• WHAT THIS TASK INVOLVES: Every line of the data must be copied exactly.

• DATASET ENTRIES:
- - - - - - -

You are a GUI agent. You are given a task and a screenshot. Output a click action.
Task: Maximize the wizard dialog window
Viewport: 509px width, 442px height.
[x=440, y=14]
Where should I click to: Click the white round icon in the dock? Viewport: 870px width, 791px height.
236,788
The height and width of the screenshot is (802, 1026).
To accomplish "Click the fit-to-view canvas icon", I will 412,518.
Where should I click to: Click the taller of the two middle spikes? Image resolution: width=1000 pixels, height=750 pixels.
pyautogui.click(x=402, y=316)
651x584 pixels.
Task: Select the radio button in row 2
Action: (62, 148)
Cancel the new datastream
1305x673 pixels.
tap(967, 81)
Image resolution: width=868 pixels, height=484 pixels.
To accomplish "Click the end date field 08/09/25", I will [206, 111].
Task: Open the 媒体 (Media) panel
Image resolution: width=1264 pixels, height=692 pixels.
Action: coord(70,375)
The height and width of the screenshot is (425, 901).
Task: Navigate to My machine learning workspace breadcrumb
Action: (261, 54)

- - - - - - -

• RESULT:
You are a GUI agent. You are given a task and a screenshot. Output a click action.
Task: Maximize the wizard dialog window
Viewport: 509px width, 442px height.
[x=440, y=14]
Where should I click to: Click the white round icon in the dock? Viewport: 870px width, 791px height.
236,788
The height and width of the screenshot is (802, 1026).
To accomplish "Click the fit-to-view canvas icon", I will 412,518.
Where should I click to: Click the taller of the two middle spikes? Image resolution: width=1000 pixels, height=750 pixels.
pyautogui.click(x=402, y=316)
651x584 pixels.
Task: Select the radio button in row 2
Action: (62, 148)
Cancel the new datastream
1305x673 pixels.
tap(967, 81)
Image resolution: width=868 pixels, height=484 pixels.
To accomplish "Click the end date field 08/09/25", I will [206, 111].
Task: Open the 媒体 (Media) panel
Image resolution: width=1264 pixels, height=692 pixels.
Action: coord(70,375)
The height and width of the screenshot is (425, 901).
Task: Navigate to My machine learning workspace breadcrumb
Action: (261, 54)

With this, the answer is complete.